Money
Malaysia’s RM91b pension fund to raise global investments
Malay Mail

KUALA LUMPUR, Aug 30 — Kumpulan Wang Persaraan (Diperbadankan), Malaysia’s second-biggest pension fund, is looking at real estate assets in Australia and the UK as it seeks to increase its investments overseas.

“We are doing due diligence on an Australian property worth more than A$100 million (RM295 million million),” Chief Executive Officer Wan Kamaruzaman Wan Ahmad said in an interview in Kuala Lumpur yesterday. “We want to increase our real estate investments because it fits into our strategy and will give us steady recurring income from rentals and upside on asset appreciation.” He didn’t provide details of any UK property investments under consideration.

The retirement savings fund, also known as KWAP, has more than RM91 billion in assets and currently can invest as much as 10 per cent overseas, Wan Kamaruzaman, the former general manager of treasury at state-owned Employees Provident Fund, said. The fund will announce an increase in that limit today as part of a strategy to diversify its portfolio, he said, without specifying the new limit.

KWAP’s investment abroad now accounts for 6.2 per cent of its total assets, including RM2 billion already invested in properties in Australia, according to data on its website.

Domestically, KWAP has used some of the 5 per cent to 10 per cent of funds it typically holds in cash to buy Malaysian stocks and bonds during their recent slide, which was triggered by expectations that the US may reduce its monetary stimulus, said Wan Kamaruzaman, who took up his position in May. The weakness in the domestic markets is temporary and will recover in two to three months, he said.

Emerging markets

Global funds have withdrawn about $US44 billion from emerging-market stock and bond funds since the end of May through last week, according to data provider EPFR Global, a Cambridge, Massachusetts-based firm that tracks fund flows.

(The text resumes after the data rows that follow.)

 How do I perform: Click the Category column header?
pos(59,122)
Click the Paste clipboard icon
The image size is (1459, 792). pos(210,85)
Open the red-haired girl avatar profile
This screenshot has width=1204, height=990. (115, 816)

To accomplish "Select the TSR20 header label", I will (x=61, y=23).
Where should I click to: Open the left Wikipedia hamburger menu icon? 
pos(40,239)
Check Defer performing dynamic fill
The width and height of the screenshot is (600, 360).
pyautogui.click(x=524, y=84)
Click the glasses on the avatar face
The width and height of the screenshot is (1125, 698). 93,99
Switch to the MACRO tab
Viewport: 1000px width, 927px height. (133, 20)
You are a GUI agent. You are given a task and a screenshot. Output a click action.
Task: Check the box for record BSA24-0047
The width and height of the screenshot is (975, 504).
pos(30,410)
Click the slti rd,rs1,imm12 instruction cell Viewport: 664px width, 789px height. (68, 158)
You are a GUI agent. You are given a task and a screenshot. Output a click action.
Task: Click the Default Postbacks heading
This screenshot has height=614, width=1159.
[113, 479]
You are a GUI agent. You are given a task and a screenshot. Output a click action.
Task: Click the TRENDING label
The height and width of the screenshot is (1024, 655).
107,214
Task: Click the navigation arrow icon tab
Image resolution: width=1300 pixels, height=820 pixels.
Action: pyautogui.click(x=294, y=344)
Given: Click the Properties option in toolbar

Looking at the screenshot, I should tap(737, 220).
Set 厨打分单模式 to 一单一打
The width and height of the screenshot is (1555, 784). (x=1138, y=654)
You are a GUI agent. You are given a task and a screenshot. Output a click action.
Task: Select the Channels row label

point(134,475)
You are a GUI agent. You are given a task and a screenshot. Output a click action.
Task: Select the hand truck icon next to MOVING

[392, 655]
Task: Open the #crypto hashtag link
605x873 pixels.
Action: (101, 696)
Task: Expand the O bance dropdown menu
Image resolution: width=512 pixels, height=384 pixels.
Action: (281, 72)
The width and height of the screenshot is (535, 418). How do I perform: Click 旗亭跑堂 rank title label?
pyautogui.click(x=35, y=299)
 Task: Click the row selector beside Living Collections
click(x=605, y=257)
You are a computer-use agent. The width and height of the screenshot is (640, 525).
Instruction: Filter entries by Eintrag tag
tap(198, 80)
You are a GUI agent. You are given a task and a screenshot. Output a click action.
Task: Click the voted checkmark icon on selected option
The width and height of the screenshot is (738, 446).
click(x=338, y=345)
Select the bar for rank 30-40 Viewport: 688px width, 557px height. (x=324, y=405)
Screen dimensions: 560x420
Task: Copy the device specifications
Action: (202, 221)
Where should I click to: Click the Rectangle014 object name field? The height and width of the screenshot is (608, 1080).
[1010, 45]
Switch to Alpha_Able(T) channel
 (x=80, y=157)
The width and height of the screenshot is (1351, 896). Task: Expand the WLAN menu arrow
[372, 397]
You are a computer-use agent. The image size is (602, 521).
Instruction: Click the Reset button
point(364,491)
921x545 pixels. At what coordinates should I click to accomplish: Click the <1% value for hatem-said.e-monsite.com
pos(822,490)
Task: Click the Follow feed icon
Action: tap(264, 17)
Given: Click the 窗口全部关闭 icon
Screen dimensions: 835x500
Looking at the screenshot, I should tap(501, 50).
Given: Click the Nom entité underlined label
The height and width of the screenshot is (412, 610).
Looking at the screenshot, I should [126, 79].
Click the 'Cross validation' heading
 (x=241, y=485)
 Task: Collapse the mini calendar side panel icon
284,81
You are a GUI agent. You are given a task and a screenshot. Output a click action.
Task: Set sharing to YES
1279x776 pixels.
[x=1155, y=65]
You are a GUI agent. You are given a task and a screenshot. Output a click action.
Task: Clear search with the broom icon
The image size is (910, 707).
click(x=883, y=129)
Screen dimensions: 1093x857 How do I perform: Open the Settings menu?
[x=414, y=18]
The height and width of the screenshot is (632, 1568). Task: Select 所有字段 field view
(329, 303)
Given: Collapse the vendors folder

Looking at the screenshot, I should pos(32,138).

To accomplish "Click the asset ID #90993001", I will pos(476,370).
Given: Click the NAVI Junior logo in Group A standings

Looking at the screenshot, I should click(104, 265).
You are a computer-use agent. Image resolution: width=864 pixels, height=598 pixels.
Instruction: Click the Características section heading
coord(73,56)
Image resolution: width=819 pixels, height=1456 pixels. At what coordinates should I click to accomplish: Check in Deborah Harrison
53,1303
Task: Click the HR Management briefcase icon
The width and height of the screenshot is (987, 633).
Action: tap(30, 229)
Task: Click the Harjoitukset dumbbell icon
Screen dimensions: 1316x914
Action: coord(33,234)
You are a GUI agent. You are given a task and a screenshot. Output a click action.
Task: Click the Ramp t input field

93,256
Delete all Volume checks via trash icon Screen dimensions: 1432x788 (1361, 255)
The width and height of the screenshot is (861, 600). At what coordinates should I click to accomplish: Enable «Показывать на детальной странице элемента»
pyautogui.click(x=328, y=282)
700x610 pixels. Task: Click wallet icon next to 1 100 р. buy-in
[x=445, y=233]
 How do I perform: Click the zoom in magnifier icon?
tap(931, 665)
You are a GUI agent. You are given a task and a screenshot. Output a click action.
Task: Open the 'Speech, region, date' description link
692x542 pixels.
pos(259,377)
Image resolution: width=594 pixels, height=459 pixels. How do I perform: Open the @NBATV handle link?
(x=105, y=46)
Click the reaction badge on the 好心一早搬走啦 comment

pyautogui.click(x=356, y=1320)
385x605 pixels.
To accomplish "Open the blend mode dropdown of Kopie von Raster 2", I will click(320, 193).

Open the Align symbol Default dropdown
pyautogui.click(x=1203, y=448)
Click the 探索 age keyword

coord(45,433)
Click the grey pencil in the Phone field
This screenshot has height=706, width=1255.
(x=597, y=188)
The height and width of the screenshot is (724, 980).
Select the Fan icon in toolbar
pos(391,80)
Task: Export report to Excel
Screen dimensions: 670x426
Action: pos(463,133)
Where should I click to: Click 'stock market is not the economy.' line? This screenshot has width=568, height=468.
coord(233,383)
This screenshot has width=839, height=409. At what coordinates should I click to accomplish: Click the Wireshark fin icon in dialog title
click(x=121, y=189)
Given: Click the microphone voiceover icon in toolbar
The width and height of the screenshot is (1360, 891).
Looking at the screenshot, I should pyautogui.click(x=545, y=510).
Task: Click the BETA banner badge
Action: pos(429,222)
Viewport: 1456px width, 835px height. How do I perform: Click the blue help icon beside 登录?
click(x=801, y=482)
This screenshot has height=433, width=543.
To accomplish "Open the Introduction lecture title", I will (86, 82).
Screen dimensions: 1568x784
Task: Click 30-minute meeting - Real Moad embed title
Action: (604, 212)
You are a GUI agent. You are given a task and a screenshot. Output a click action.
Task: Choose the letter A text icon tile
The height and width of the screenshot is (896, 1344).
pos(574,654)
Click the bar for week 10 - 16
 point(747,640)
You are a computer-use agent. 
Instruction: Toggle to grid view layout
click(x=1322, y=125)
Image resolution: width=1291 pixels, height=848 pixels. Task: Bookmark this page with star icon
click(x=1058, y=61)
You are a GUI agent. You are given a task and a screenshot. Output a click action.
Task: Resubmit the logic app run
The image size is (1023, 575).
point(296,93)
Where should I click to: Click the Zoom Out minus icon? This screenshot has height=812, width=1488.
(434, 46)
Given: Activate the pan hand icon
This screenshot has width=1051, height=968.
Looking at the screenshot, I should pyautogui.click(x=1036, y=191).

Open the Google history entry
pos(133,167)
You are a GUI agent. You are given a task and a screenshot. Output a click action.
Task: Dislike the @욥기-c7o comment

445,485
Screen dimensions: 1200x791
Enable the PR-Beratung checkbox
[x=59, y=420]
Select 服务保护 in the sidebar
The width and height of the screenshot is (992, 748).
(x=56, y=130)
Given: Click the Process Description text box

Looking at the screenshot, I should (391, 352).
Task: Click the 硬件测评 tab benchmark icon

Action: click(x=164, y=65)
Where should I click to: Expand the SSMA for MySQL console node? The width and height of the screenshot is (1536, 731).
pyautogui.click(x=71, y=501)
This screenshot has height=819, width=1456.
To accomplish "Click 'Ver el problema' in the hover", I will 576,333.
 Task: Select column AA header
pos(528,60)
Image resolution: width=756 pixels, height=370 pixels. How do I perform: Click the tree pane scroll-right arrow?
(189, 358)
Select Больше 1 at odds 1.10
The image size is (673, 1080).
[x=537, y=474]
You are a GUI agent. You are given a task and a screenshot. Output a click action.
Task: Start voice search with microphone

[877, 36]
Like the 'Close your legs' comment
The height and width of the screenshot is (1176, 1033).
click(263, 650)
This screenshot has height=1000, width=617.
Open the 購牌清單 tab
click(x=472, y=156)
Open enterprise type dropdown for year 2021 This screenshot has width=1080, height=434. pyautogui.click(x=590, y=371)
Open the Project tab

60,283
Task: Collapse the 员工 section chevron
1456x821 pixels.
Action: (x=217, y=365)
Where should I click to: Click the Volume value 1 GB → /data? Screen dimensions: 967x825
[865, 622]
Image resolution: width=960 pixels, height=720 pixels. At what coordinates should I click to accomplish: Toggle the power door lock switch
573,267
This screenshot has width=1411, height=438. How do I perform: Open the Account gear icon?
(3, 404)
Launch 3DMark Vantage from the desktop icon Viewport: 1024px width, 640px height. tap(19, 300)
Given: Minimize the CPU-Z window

Malaysia’s stock market has fallen 6.7 per cent since it touched a record of 1,826.22 on May 6 after Prime Minister Datuk Seri Najib Razak was re-elected in polls a day earlier. Yields on 10-year government bonds have climbed 72 basis points to 4.06 per cent while the ringgit slid 10 per cent against the dollar over the same period.

“The market is always fickle-minded,” Wan Kamaruzaman said. “Can the fundamentals of a country change in four months? I don’t think so.”

The ringgit’s fair value should be 3.10 to 3.20 against the dollar as the country is backed by strong reserves, Wan Kamaruzaman said.

Ringgit assets

While global funds are shifting to developed nations, the current weakness in the Malaysian currency will attract new investors to look at buying ringgit assets, he said. The current interest-rate differential also favours the ringgit over major currencies and this will support the Malaysian unit in the future, said Wan Kamaruzaman.

KWAP held RM22 billion, or 24 per cent, of its assets in government bonds at the end of March, making it the second- largest shareholder of that asset class in Malaysia. It also invested RM28.4 billion in stocks, RM26.53 billion in loans and private debt securities and RM8.07 billion in money market deposits.

The Kuala Lumpur-based fund posted gross investment income of RM1.21 billion in the first quarter and RM5.75 billion in 2012, the highest since its establishment in 2007, according to data published on its website. The 23 per cent increase in income last year was due to a rally in the local bond and equity markets, Wan Kamaruzaman said.

Outperformed EPF

KWAP outperformed the 14 per cent return posted by the Employees Provident Fund or EPF, the nation’s biggest state-run pension operator that manages RM526.8 billion.

EPF fell one step to 10th spot in 2011 in a global ranking of pension funds by consultants Towers Watson & Co.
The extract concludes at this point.